• Exercise objective:
Take each line of the entries below that contains "agent" and copy it.

• Material for this task:
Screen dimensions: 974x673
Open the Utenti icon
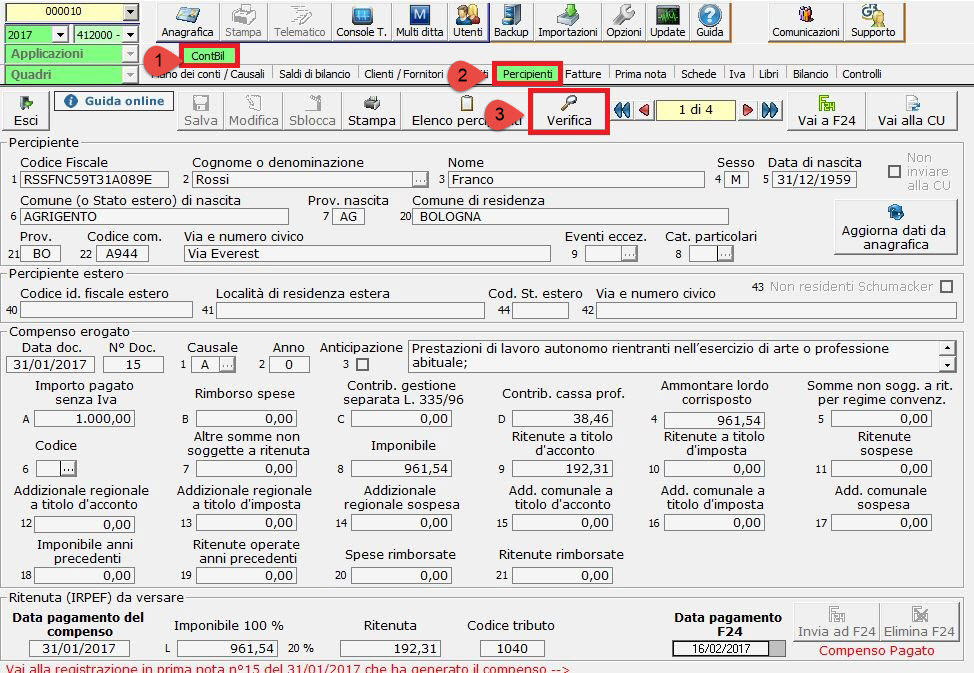coord(467,22)
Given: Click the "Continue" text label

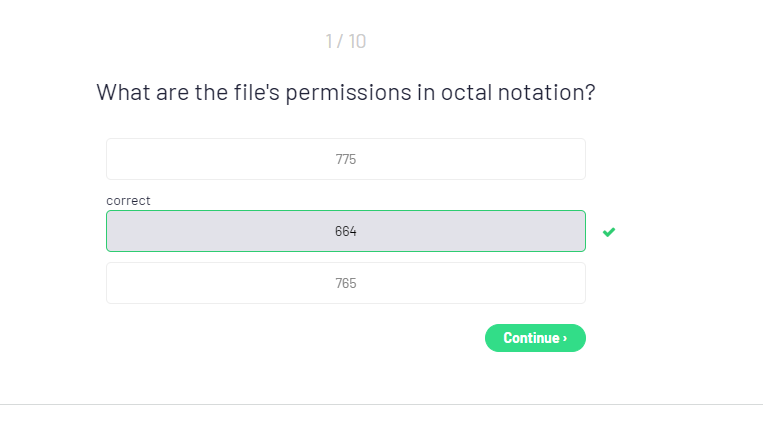Looking at the screenshot, I should (531, 338).
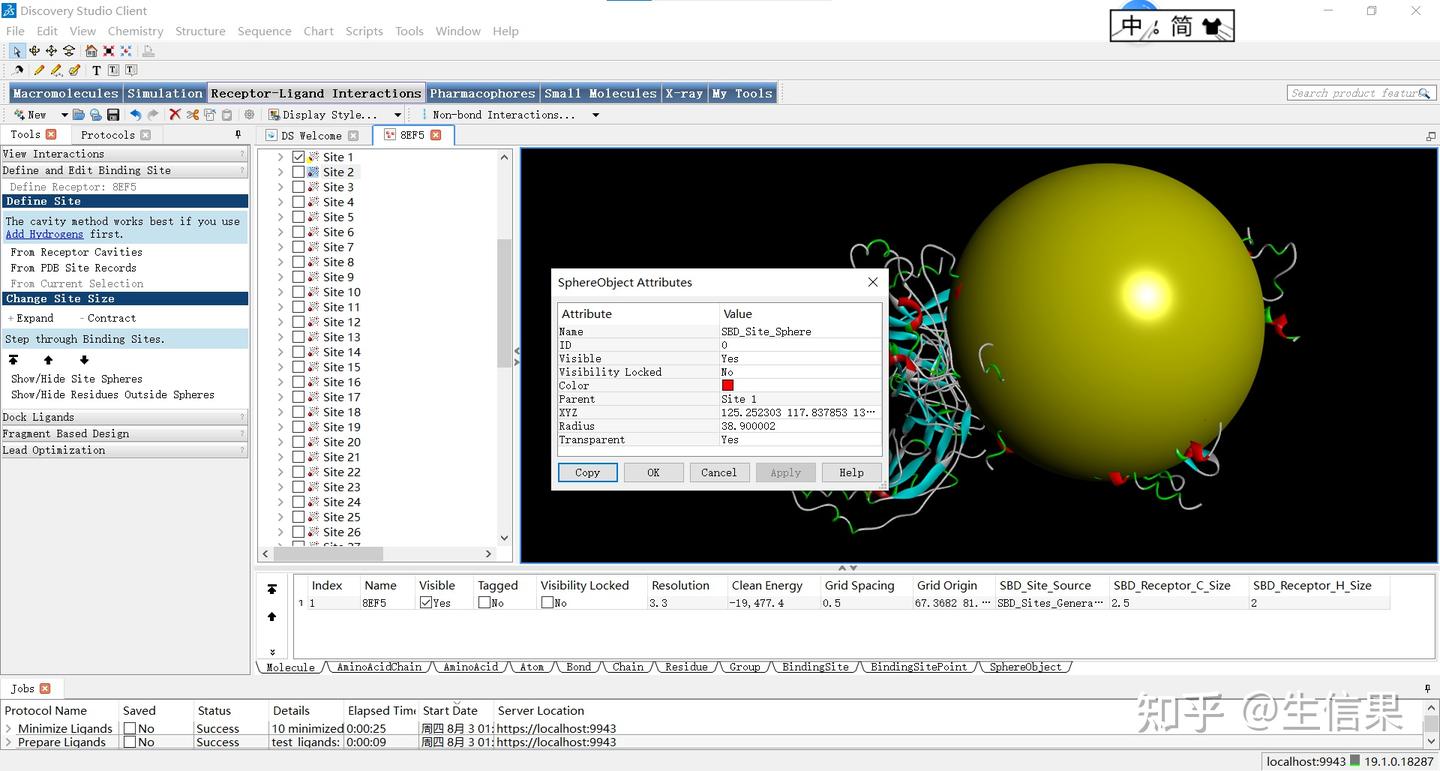The width and height of the screenshot is (1440, 771).
Task: Step down to next binding site arrow
Action: point(84,360)
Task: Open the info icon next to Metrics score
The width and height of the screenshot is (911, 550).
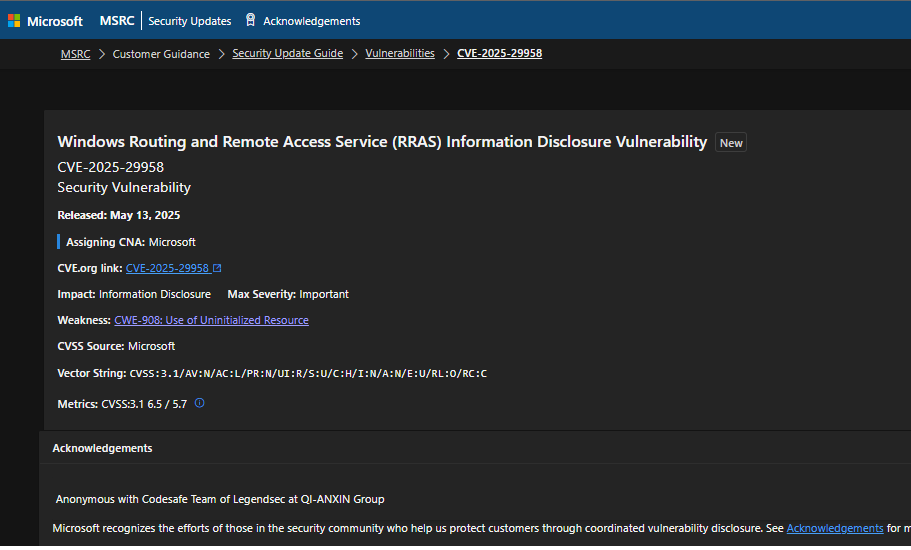Action: pyautogui.click(x=199, y=403)
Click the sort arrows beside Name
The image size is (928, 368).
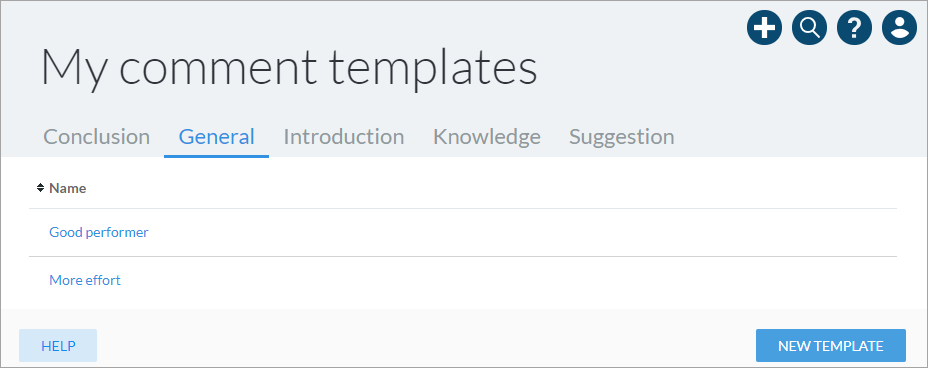tap(40, 188)
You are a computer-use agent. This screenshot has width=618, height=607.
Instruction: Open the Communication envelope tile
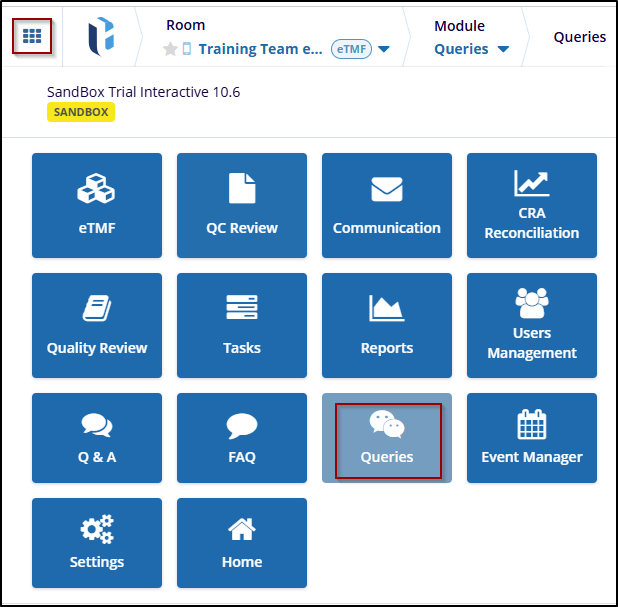[387, 205]
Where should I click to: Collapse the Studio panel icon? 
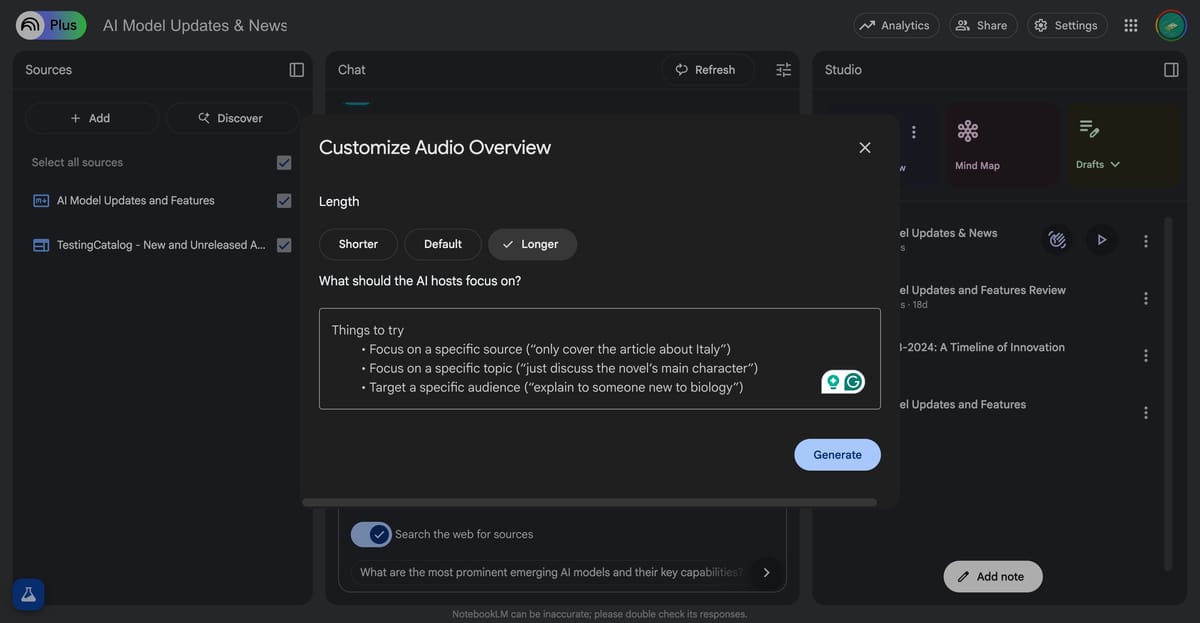tap(1171, 70)
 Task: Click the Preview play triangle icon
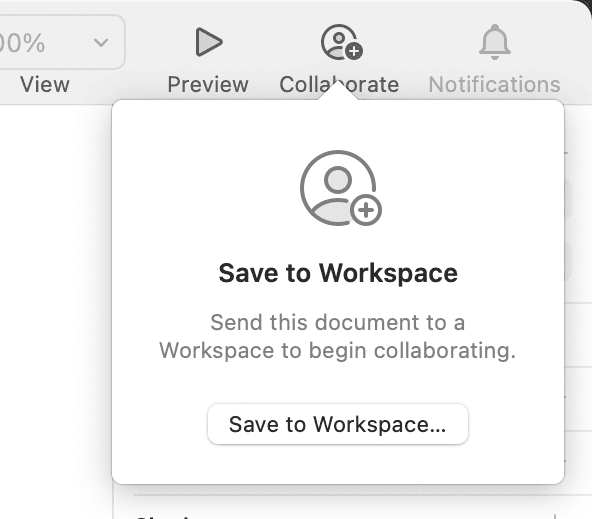point(208,42)
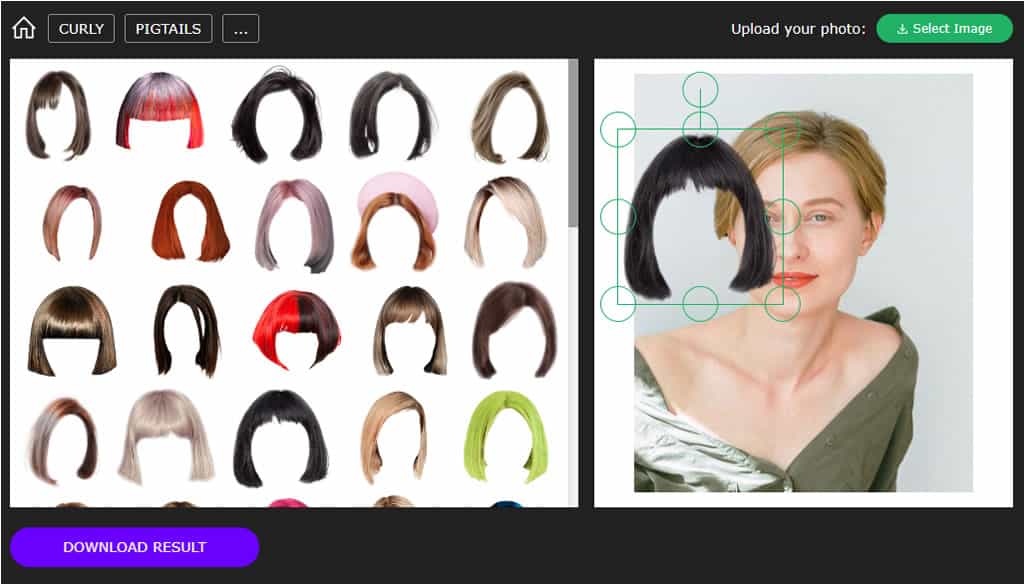
Task: Click the right-middle resize handle of the wig
Action: 782,216
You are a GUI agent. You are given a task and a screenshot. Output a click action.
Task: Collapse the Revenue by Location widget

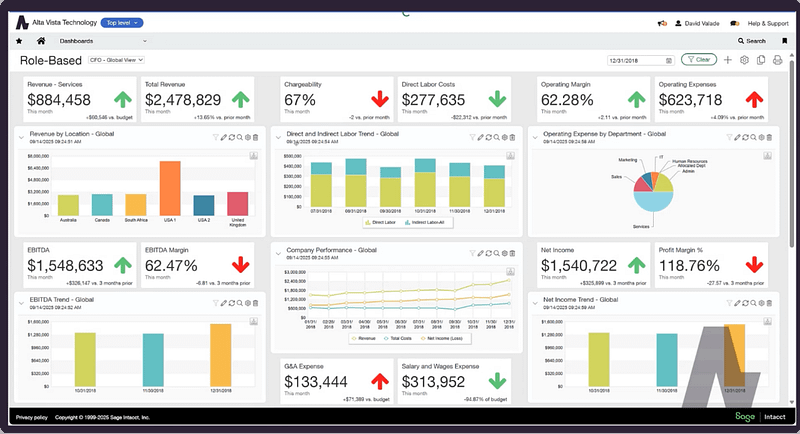[21, 135]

• Task answer:
You are a computer-use agent. This screenshot has width=618, height=607.
You are a GUI agent. You are given a task and a screenshot. Output a click action.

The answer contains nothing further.